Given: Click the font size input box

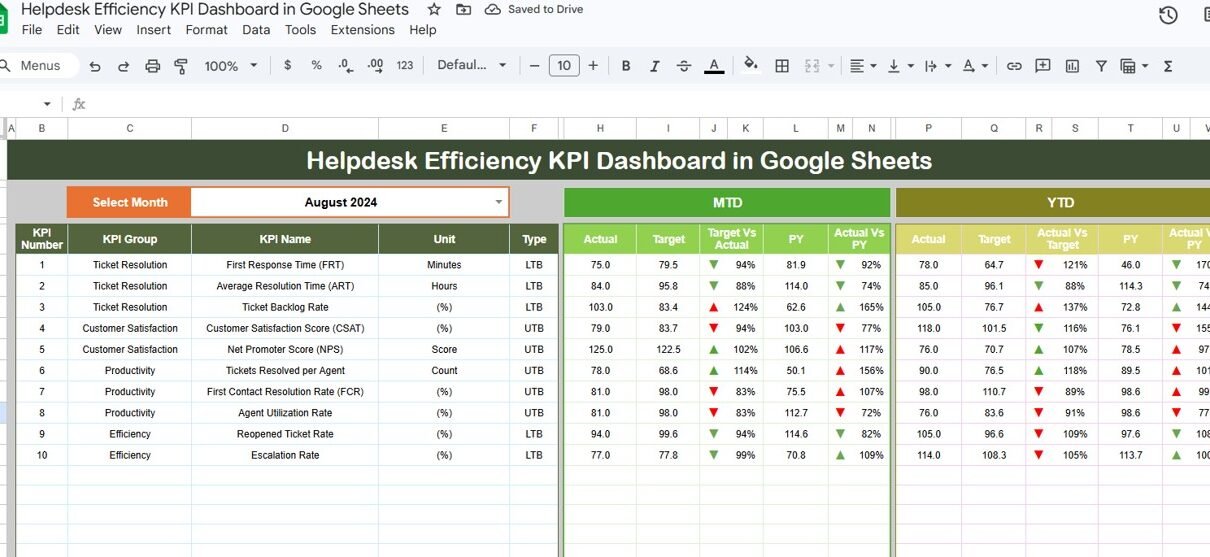Looking at the screenshot, I should 564,66.
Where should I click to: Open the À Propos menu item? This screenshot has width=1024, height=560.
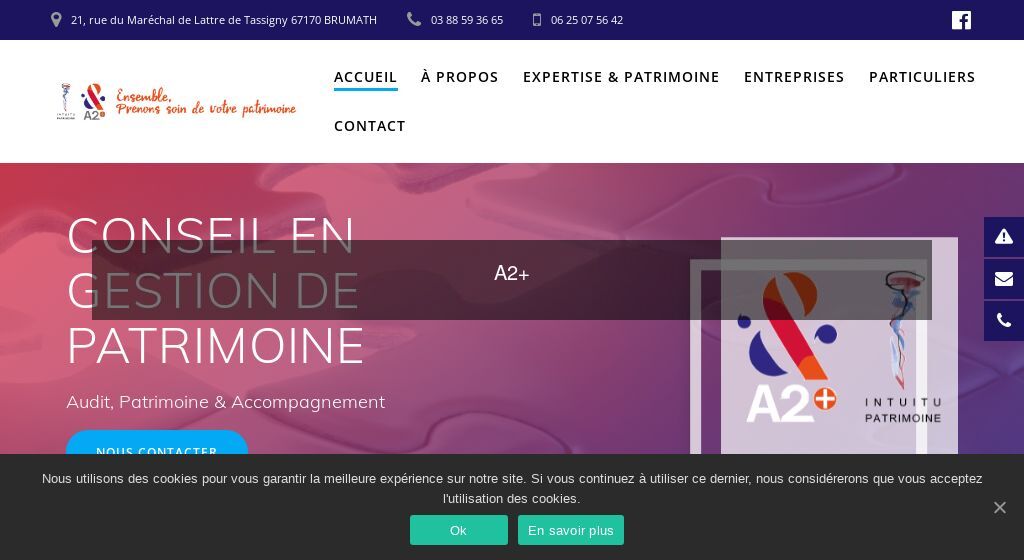[x=460, y=77]
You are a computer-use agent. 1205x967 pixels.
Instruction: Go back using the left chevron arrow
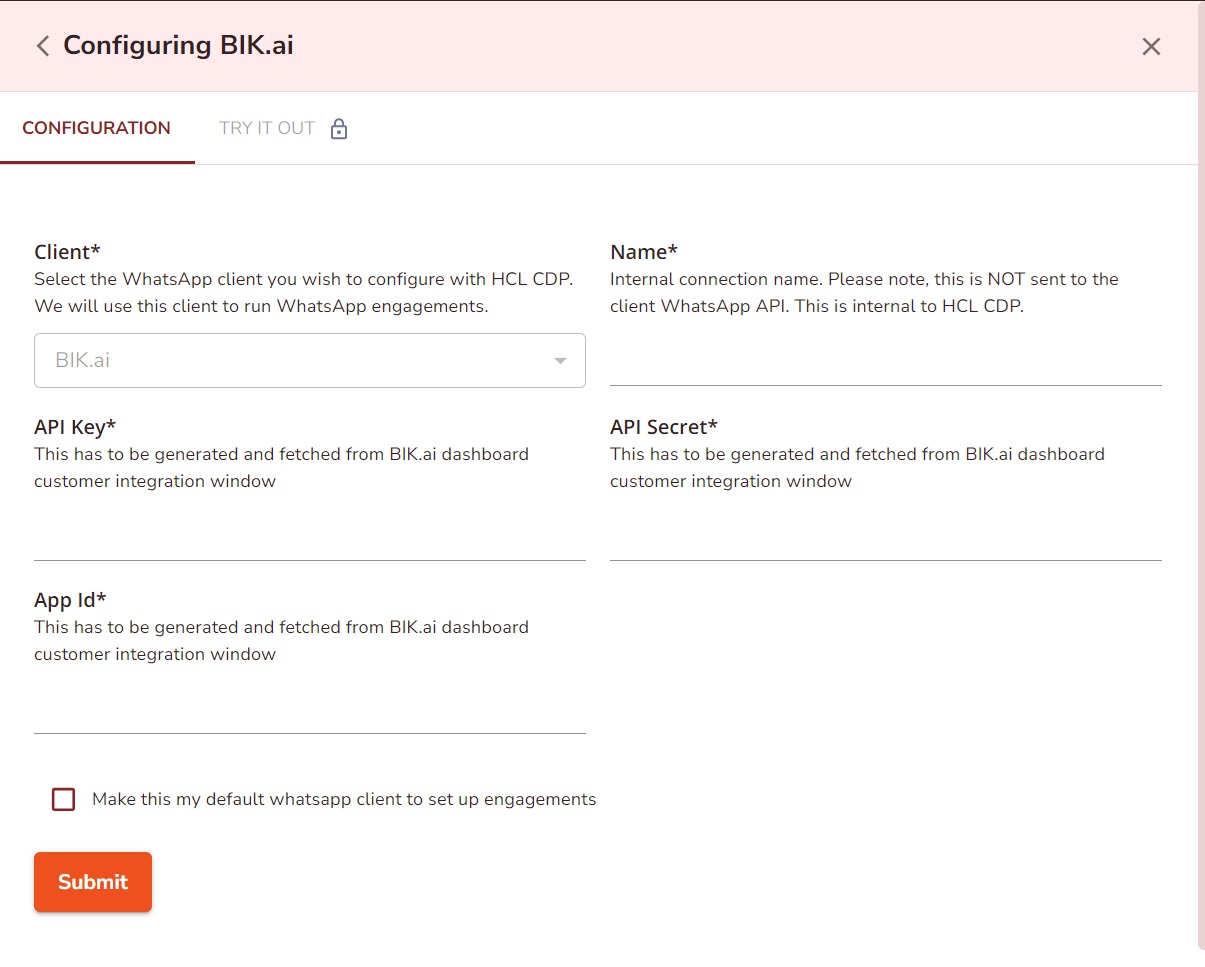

- - - - - - -

▸ 問題
「You are a computer-use」を含む行から記録の最後の行までを、「left」を「right」に置き換えて書き直してください。画像は答えに入れないでください。

▸ 最終結果
You are a computer-use agent. 1205x967 pixels.
Instruction: Go back using the right chevron arrow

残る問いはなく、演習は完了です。